L’analyse des mégas donnés (Big Data) ouvre d’importantes perspectives pour la recherche médicale et notamment la recherche sur le cancer. De nombreux acteurs publics mais aussi privés s’y sont investis. La France dispose d’atouts majeurs dans ce domaine avec une recherche en cancérologie au meilleur niveau international et des mathématiciens de très grande valeur.
L’Académie nationale de médecine et l’Académie des Sciences se sont associées pour créer un groupe de travail bi-académique intitulé « Mathématiques, Big Data et cancérologie ». Ce groupe de travail est composé de mathématiciens, informaticiens, statisticiens, cancérologues, chirurgiens, onco-généticiens, etc. Son but est de stimuler la réflexion, favoriser la coopération entre les différents acteurs et faire des propositions pour aider au développement de cette recherche en France par des partenariats et des initiatives publiques et privées.
Par Big Data on entend l’ensemble des nouvelles méthodes mathématiques et statistiques permettant la collecte, le stockage et l’analyse des données et leur utilisation pour améliorer les connaissances, la prévention et le traitement des cancers.

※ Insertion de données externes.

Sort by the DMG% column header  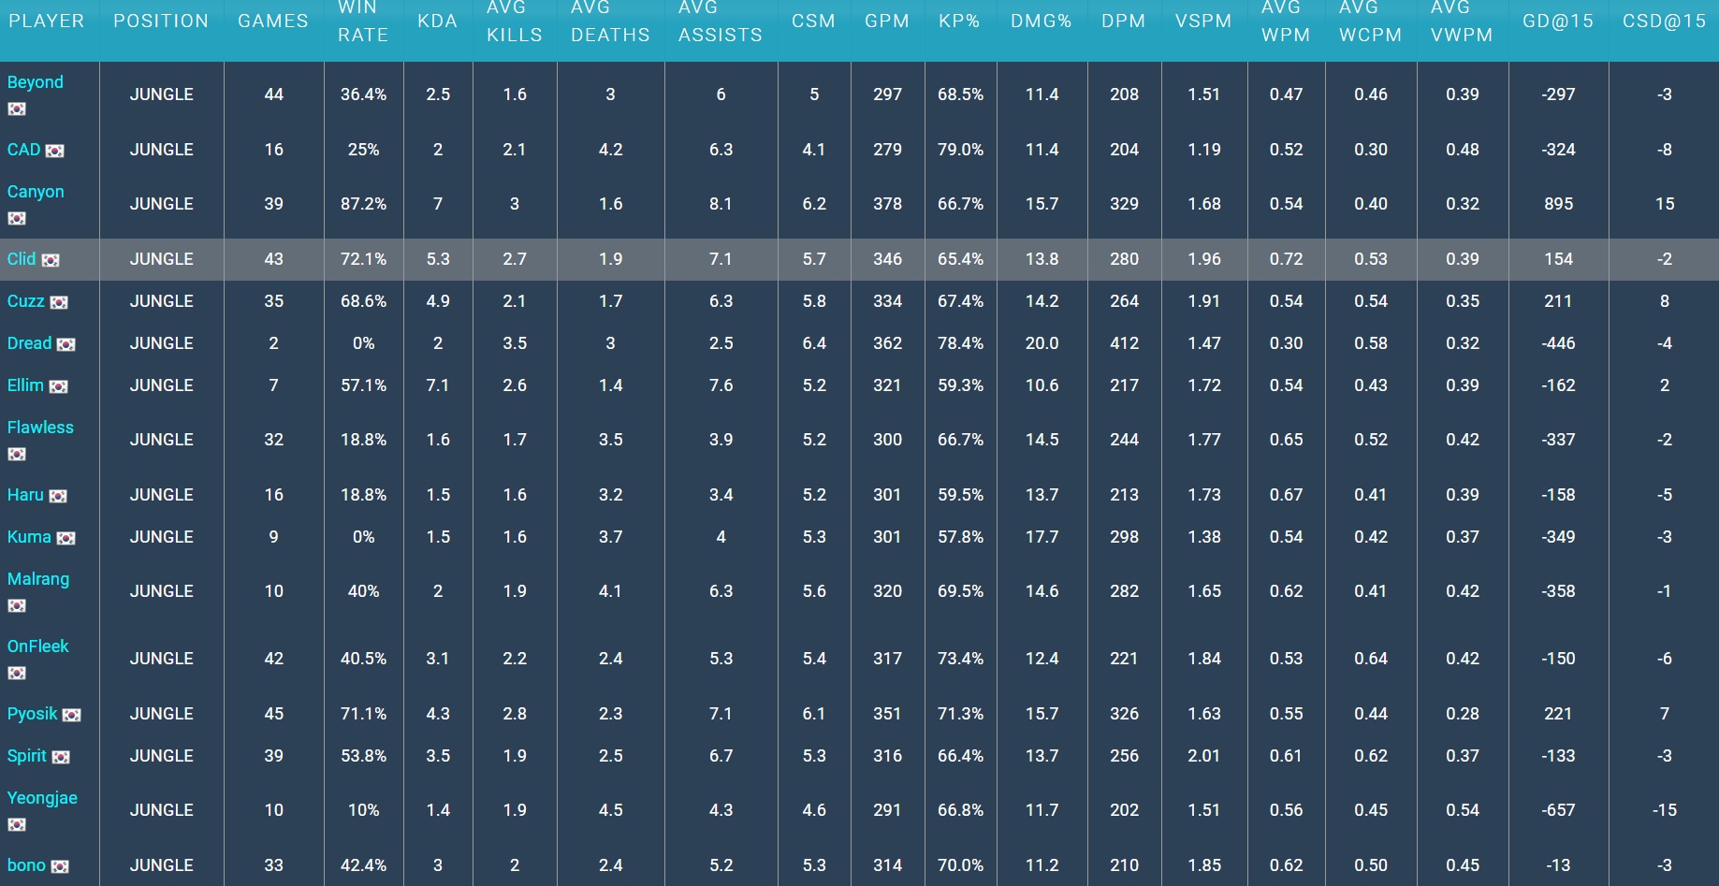[x=1042, y=21]
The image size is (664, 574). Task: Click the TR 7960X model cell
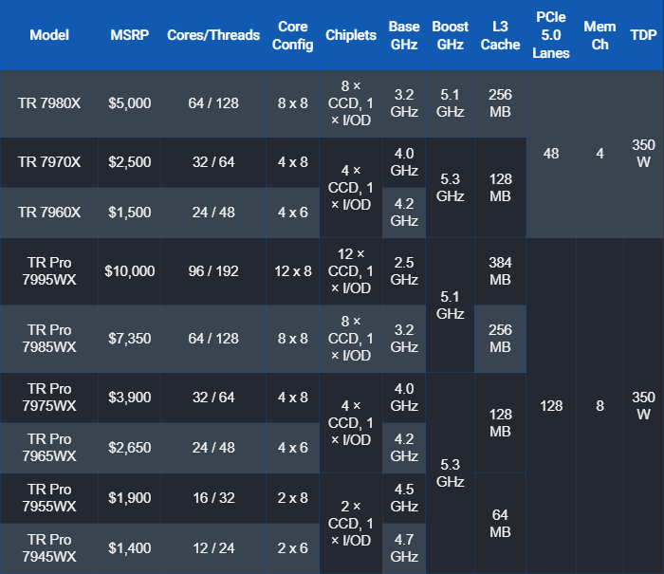pos(49,212)
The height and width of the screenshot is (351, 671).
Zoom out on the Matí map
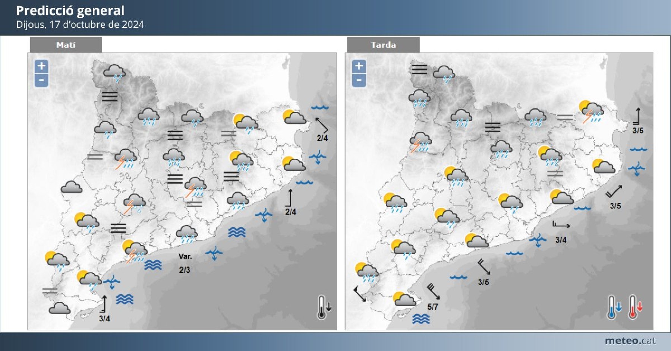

L’intérêt du sujet est lié à l’explosion de la quantité de données collectées notamment via internet et les objets connectés, aux grandes capacité de recueil et de stockages de ces données, aux hauts débits de transmission de l’information, enfin au perfectionnement des méthodes d’analyse grâce à des algorithmes de plus en plus perfectionnés.
Ces données sont les traces que nous laissons, volontairement ou non, sur internet, nos téléphones, mais aussi les banques et les assureurs, les objets connectés. Dans certains cas les propriétaires des données ont donné leur consentement à l’utilisation de leurs données personnelles, mais ce n’est pas toujours le cas. L’usage de données non consenties peut poser problème.
Les données non structurées (vidéos, enregistrements vocaux, textes non numérisés…) sont beaucoup plus abondantes que les données structurées et leur exploitation présente pour l’avenir une haute valeur ajoutée. Des algorithmes perfectionnés permettent même de retrouver des données manquantes.
Ainsi l’émergence du numérique pourrait modifier nos comportements: pour certains on passerait de l’ère de la possession des données à celle du partage…
Une autre question parmi celles qui se posent est de savoir si la quantité des données analysées que permettent les Big Data peut compenser une qualité imparfaite, autrement dit si l’exhaustivité permet d’être moins exigeant sur l’exactitude des informations.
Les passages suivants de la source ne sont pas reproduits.